Volume 12, Number 3, June 2021, pages 132-139

Heart, Eye, and Artificial Intelligence: A Review

Heart disease is the primary cause of death in the USA [1, 2]. Cardiovascular health is invariably dependent on the condition of vascular pipelines that are subject to internal and external stressors, such as genetic factors, improper regulation of lipids and glucose, irregular blood pressure, and hypoxia [3]. Certain cardiovascular conditions have been found to be correlated with specific characteristics of retinal structures and microvasculature. Thus, the retinal microvasculature provides a non-invasive window into the pathological development of systemic vascular diseases.

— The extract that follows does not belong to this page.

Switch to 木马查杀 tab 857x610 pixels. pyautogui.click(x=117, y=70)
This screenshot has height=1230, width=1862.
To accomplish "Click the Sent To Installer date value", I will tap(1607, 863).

For instance, hypertensive patients exhibit specific retinopathies such as arterial narrowing, papilledema, and arteriovenous nicking [3]. Systemic hypertension can lead to glaucoma, cataracts and age-related macular degeneration, while systemic hypotension can result in glaucomatous optic neuropathies. Retinal atherosclerosis is strongly correlated with coronary artery disease in regards to the spread of disease and the magnitude of severity, suggesting that microvasculature and macrovasculature are affected in an intertwined manner [4]. The purpose of this review is to focus on the field of cardiovascular diagnostics based on retinal imaging, with an emphasis on the emerging role of deep learning in retinal imaging.

According to the National Eye Institute, diabetic retinopathy is a major cause of blindness for adults in the USA [5]. It is suggested that irregular glucose levels damage small blood vessels in the retina and narrow retinal arterioles, causing swelling and ischemia of the eye tissue that leads to blindness. There is a growing understanding that retinal dysfunction in diabetic retinopathy is the result of a complex crosstalk between glial cells, neurons and the retinal microvasculature over a period of time [6]. Since the disease is largely asymptomatic in its earlier non-proliferative stages, diabetic patients require regular screening by retinal fundus exams to monitor and prevent disease progression.

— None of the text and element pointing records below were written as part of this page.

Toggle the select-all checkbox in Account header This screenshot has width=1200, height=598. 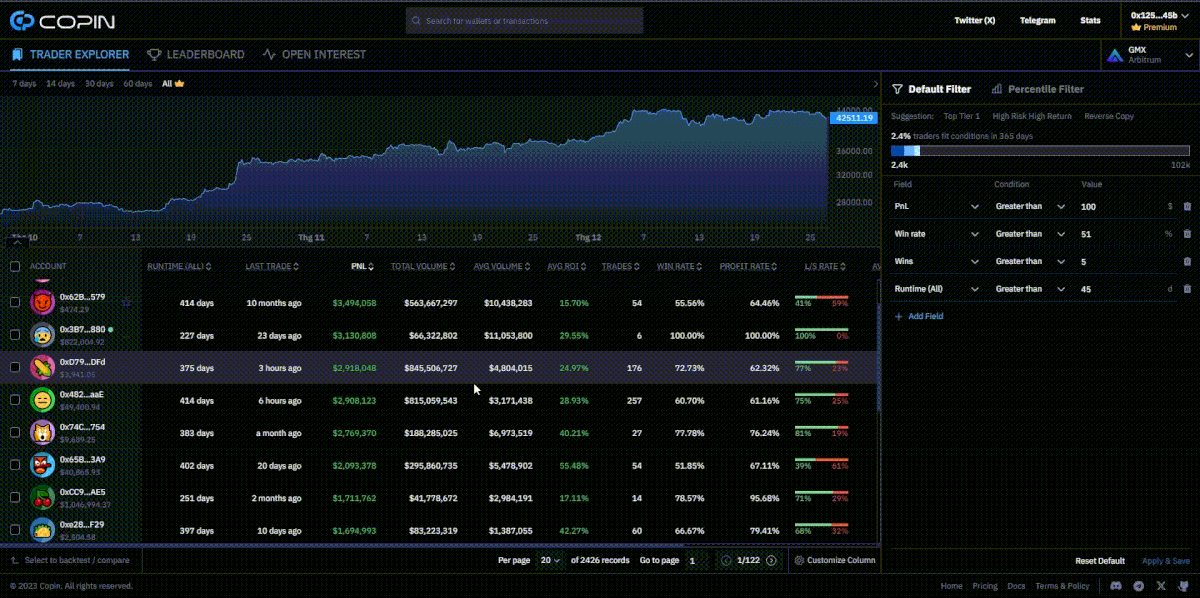click(15, 266)
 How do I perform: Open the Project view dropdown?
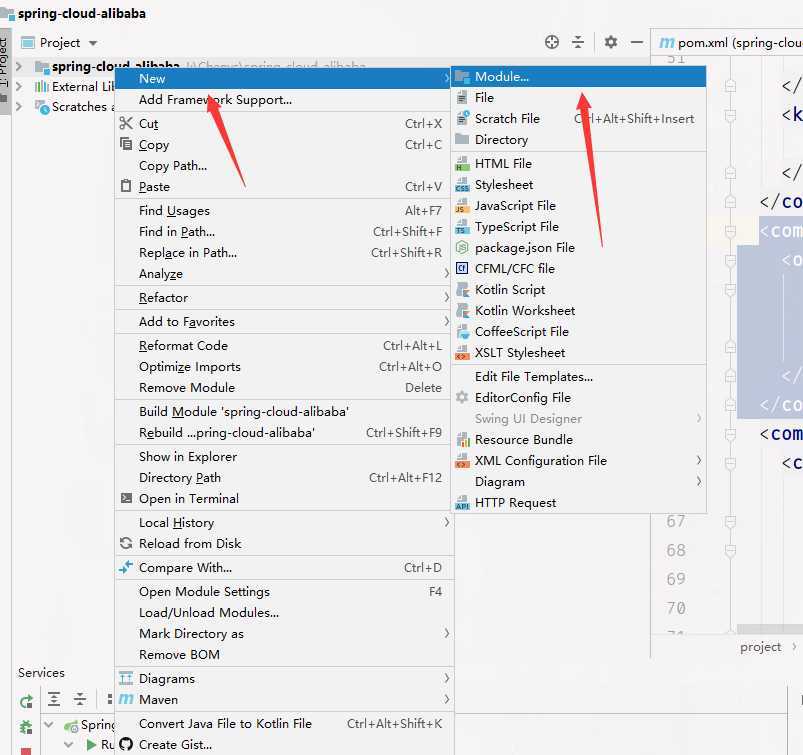coord(67,43)
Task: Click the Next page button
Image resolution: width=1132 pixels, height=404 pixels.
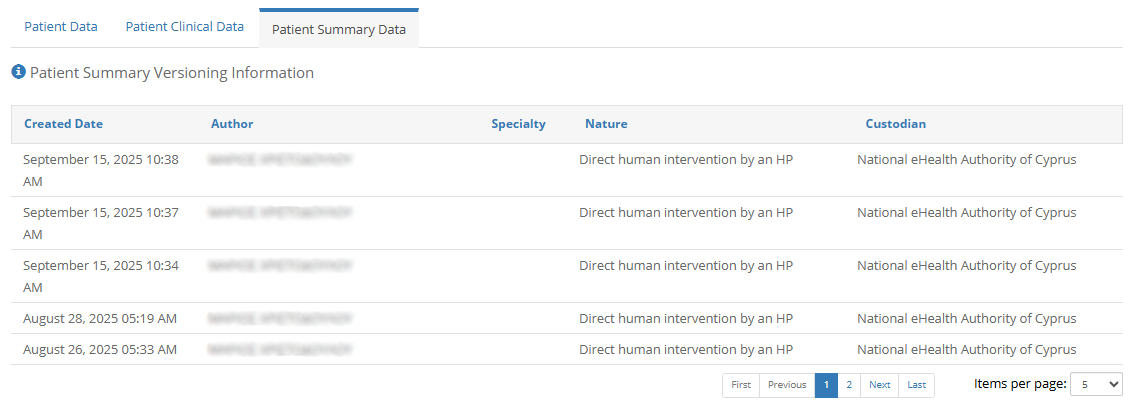Action: pos(879,385)
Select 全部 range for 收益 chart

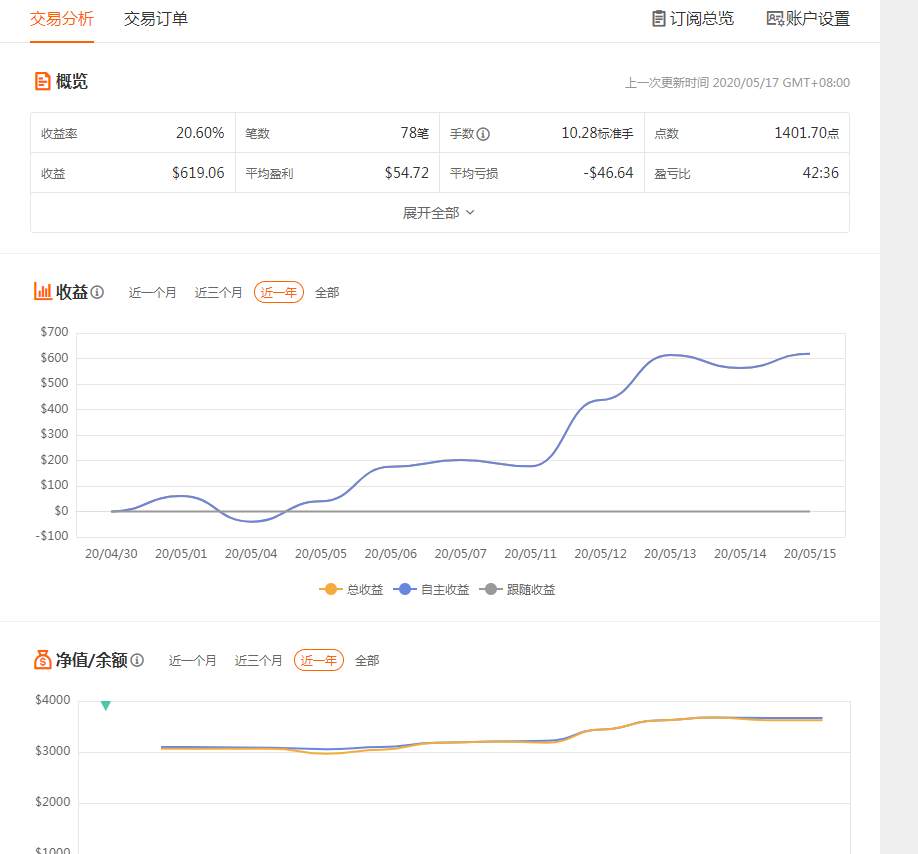click(x=327, y=292)
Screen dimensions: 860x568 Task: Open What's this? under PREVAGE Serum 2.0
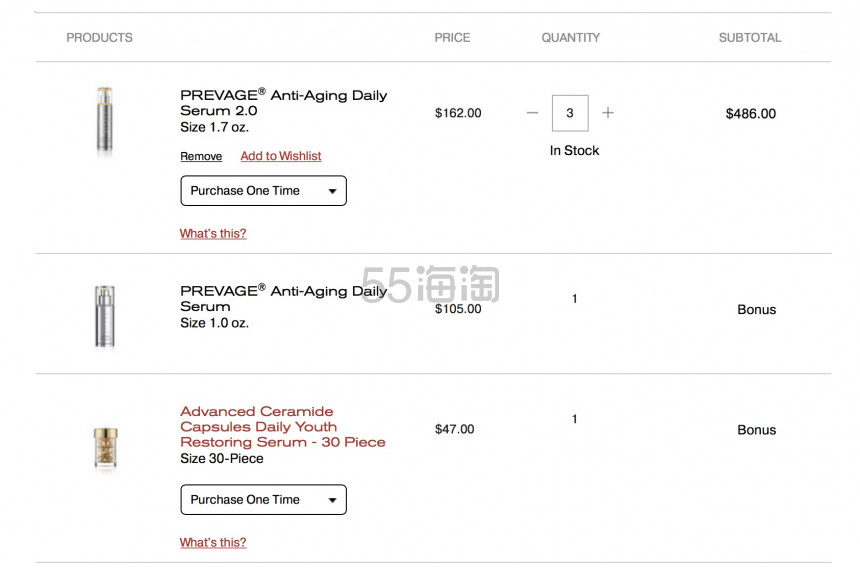pos(213,234)
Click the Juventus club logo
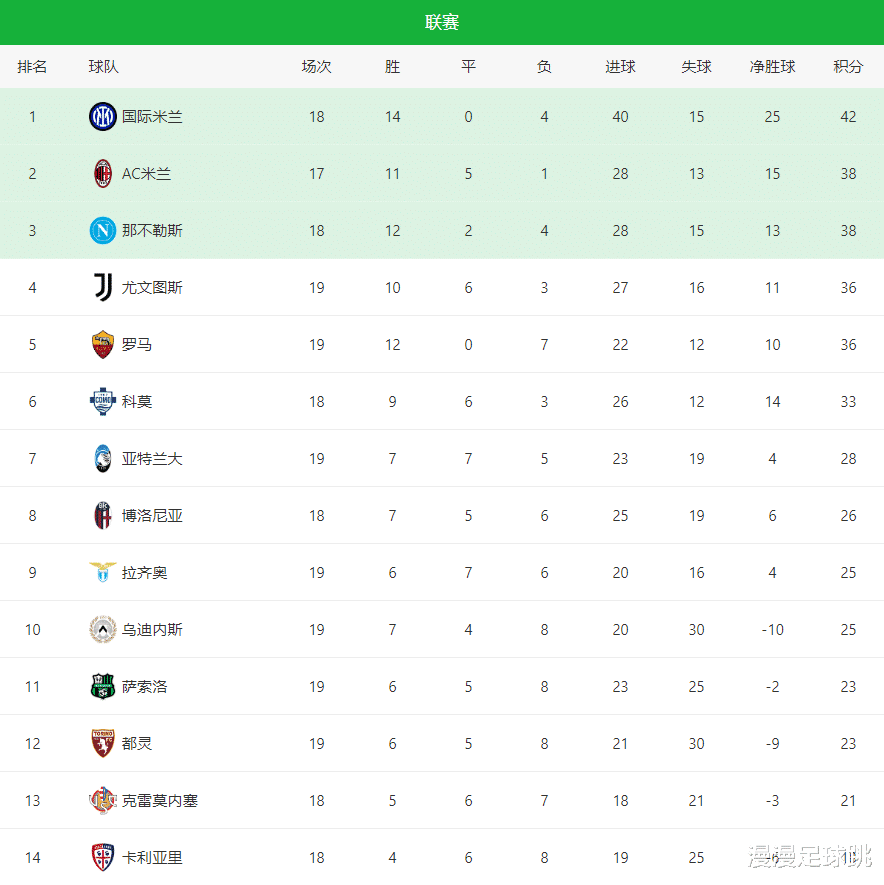 [x=102, y=288]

Optical coherence tomography angiography (OCTA) is a non-invasive imaging technique for the visualization of retinal vascular networks that provides accurate information on blood flow and depth and volume of ocular structures and their tendency to scatter or reflect light, all of which help in diagnosing the correct clinical stage of the disease and tracking the severity of disease progression [7, 8]. Fluorescence lifetime imaging ophthalmoscopy (FLIO) is a novel imaging modality that measures retinal fluorophores by their decay lifetime, providing a more comprehensive picture of retinal structure and integrity compared to fundus autofluorescence (FAF), which primarily visualizes lipofuscin [9]. FLIO is used to investigate a variety of ophthalmic conditions including diabetic retinopathy, macular holes, retinal artery occlusion, age-related macular degeneration, central serous chorioretinopathy, macular telangiectasia type 2, Stargardt disease, and even Alzheimer’s. Adaptive optics scanning laser ophthalmoscopy (AO SLO) has been used with fluorescein angiography to visualize microscopic details of the retinal vasculature, which has led to its use in studying retinal vasculopathies such as diabetic retinopathy, retinal vein occlusion (RVO) and sickle cell retinopathy [9]. To assist in detection of early microvascular symptoms of diabetic retinopathy, algorithms are now being developed to automate detection of findings such as microaneurysms and cotton wool spots amidst visual artifacts in different types of imaging conditions [10, 11].

In 2018, the Food and Drug Administration (FDA) approved a new artificial intelligence (AI)-based diagnostic system, IDx-DR, to diagnose diabetic retinopathy based on fundus photos and macular OCT after a study evaluating its diagnostic performance showed a specificity of 90.7% (95% confidence interval (CI), 88.3-92.7%) and a sensitivity of 87.2% (95% CI, 81.8-91.2%) [12]. The system diagnosed more than mild diabetic retinopathy and diabetic macular edema in diabetic patients not previously known to have either condition. Notably, the system was used in all primary care locations, demonstrating its ease of use and proving itself to be a powerful tool in identifying patients, who should receive additional referral to an eye care provider. Moreover, combining deep learning algorithms with physician readers has been shown to increase the accuracy and confidence in diagnosing diabetic retinopathy [13].

Another machine learning system combines digital microaneurysm detection from retinal fundus photos with proteomics analysis from tear fluid samples to diagnose diabetic retinopathy with a specificity of 0.78 and a sensitivity of 0.93 [14]. Tear fluid analysis is not routinely used in current clinical practice, but this study demonstrates a potential use for it as another non-invasive method of disease detection. Ultimately, these studies suggest that incorporating clinical biomarkers and physician readers with AI-based deep learning algorithms of retinal imaging could improve the overall accuracy and capability of diagnosing diabetic retinopathy.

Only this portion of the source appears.